Various places in the CPython Lib/test/ test do use os.fork() - but these are outside of the stdlib - they are internal only for us and we can deal with any of those that actually trigger a warning as we see fit, I doubt most of them are a problem. It remains a TODO for us to remediate those that remain in test code internally.

In general, adding a wrapper to catch and re-warn at a different stacklevel would be boilerplate code that otherwise slows everything down for normal non-warning use. ie: pty.py could take that approach but it isn’t code I’d want.

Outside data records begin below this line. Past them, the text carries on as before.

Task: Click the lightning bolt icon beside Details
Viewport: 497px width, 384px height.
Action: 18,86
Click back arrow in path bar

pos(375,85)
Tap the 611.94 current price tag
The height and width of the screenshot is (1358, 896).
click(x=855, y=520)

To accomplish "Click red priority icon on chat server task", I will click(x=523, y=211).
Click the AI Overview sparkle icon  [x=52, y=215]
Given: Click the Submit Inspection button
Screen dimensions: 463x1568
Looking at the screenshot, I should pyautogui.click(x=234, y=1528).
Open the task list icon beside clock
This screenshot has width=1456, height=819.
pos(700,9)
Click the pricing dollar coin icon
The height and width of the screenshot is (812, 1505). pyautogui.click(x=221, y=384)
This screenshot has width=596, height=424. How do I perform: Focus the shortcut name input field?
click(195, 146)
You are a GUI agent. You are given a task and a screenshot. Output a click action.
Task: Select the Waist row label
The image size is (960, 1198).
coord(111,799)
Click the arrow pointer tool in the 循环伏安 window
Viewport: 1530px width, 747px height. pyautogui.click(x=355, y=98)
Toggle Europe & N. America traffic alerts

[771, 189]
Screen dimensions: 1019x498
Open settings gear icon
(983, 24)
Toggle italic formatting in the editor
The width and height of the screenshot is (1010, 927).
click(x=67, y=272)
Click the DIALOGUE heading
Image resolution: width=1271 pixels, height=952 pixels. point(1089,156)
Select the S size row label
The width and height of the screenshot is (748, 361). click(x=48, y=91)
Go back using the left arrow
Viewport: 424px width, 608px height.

3.12 supports something slightly better than “stacklevel=” from our warnings framework with the new warn(skip_file_prefixes=) feature. That lets code attempt to give a warning a more logical code location to show up. That is only usable via a Python level API call, not from any PyErr_Warn* APIs. Making use of it from C code is thus pretty messy, though it might be usable to provide a stdlib API surface for where a warning appears (ie: blame the user of pty.fork instead of pty.py calling os.fork might be feasible that way?)

I do not expect a skip_file_prefixes= warn call could meaningfully handle the socketserver.ForkingMixIn use case as that is a situation where you really want to store the location a class derived from that was constructed from outside of the standard library and issue a warning blaming that long ago not in the current call stack instance construction or even a class definition from within the much later on ForkingMixIn.process_request code where it calls os.fork() triggering the warning if threads exist. Nothing can do that kind of warn about some other code at a distance today. (and it’d be a pretty esoteric feature request…)

There’s also this relevant issue: Support full stack trace extraction in warnings. · Issue #87693 · python/cpython · GitHub - warnings being focused on a single stack frame often misses the point and hides their utility. Why are we so single frame focused? What people often need to see is a stack trace so they can follow that, like a traceback, and identify the actual entry point where a change might make sense. Without having to rerun code with some unique setup where one specific warning is selected to turn into a raised exception.